▸ Directions for this task: For this exercise, output exactly and only the lines running from the one with "Task: Open the 2 Sternebewertungen link" through the final line of the data below, without pictures.

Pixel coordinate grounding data
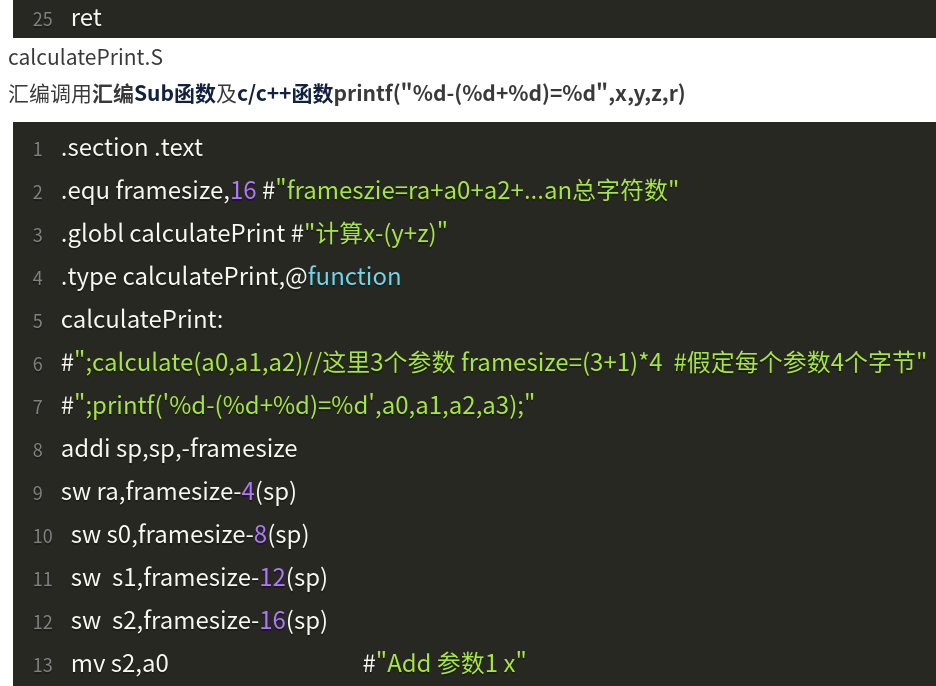Click the .globl calculatePrint directive
Screen dimensions: 936x686
coord(172,234)
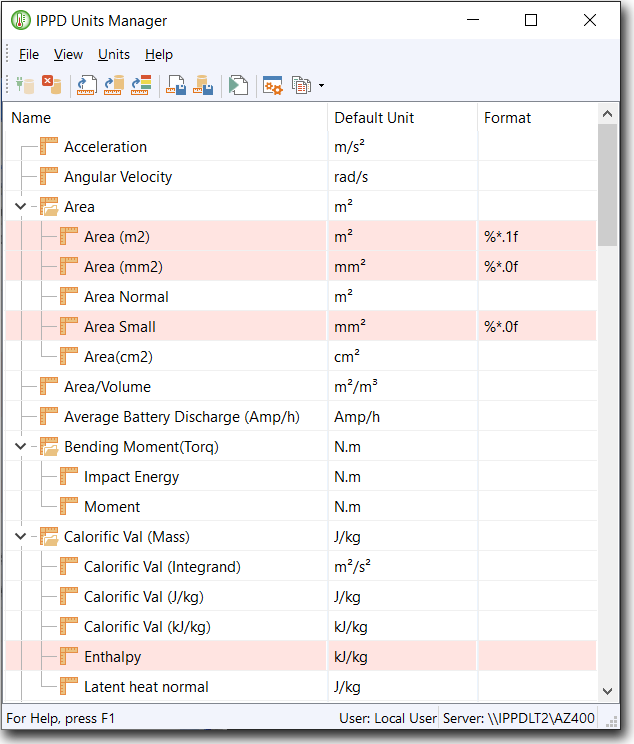Click the import units from file icon
The width and height of the screenshot is (634, 744).
pos(88,86)
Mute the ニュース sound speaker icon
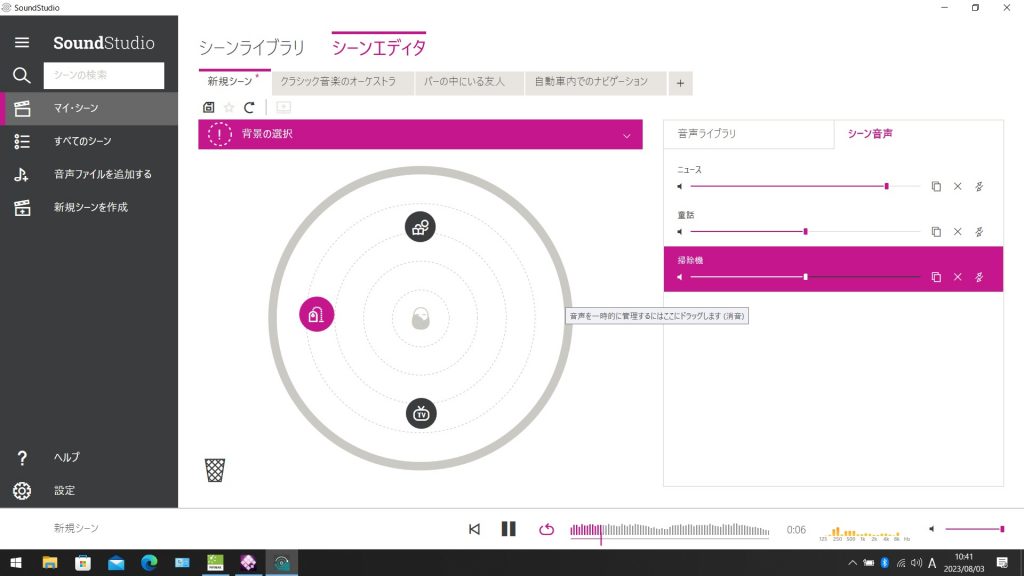 pos(680,186)
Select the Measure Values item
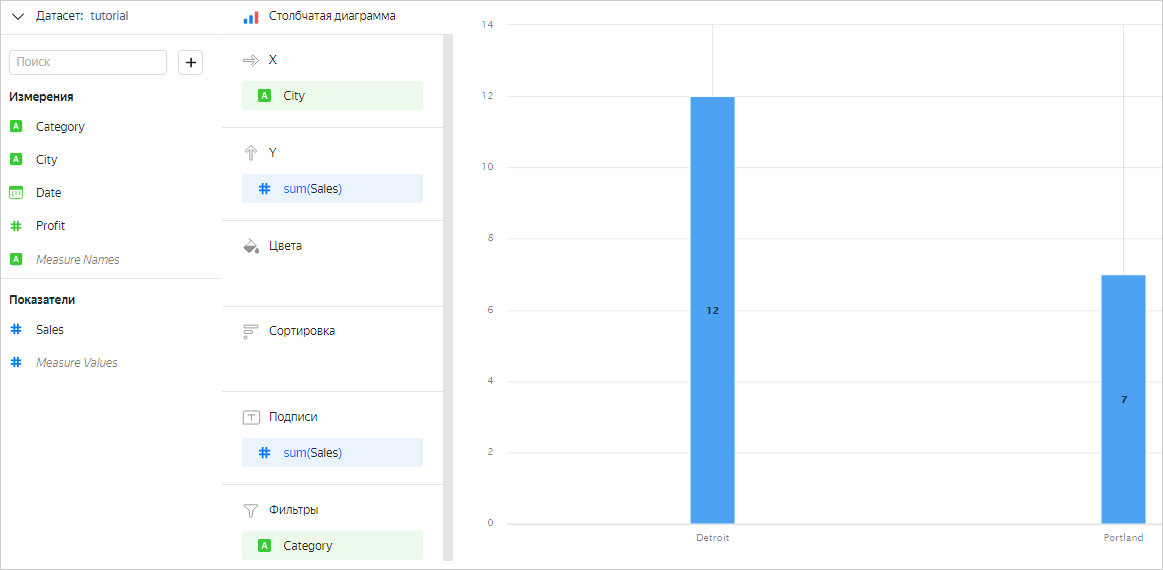Image resolution: width=1163 pixels, height=570 pixels. (76, 362)
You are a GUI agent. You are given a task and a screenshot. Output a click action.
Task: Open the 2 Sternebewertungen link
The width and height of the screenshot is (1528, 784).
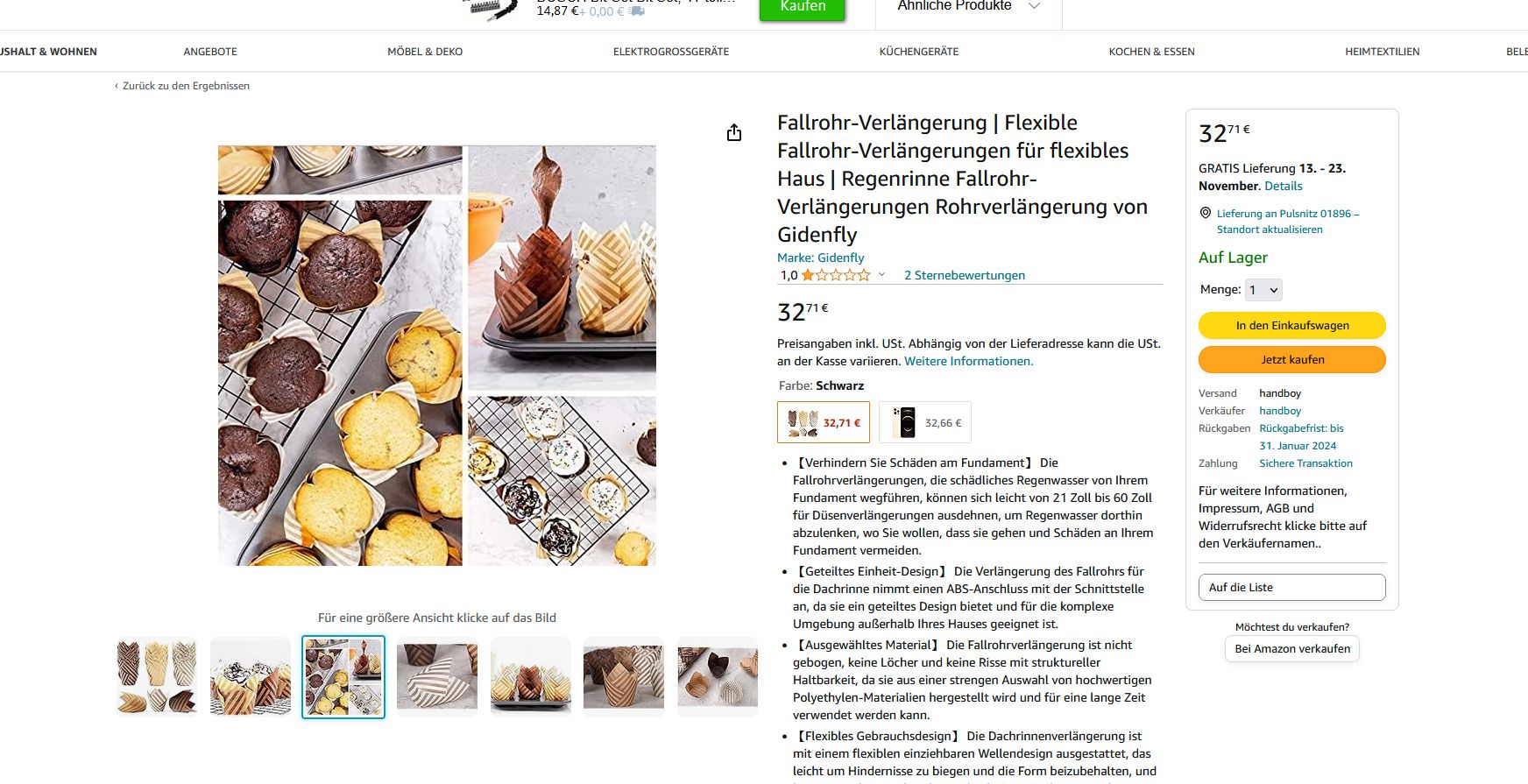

▸ Response area:
Task: Open the 2 Sternebewertungen link
The width and height of the screenshot is (1528, 784).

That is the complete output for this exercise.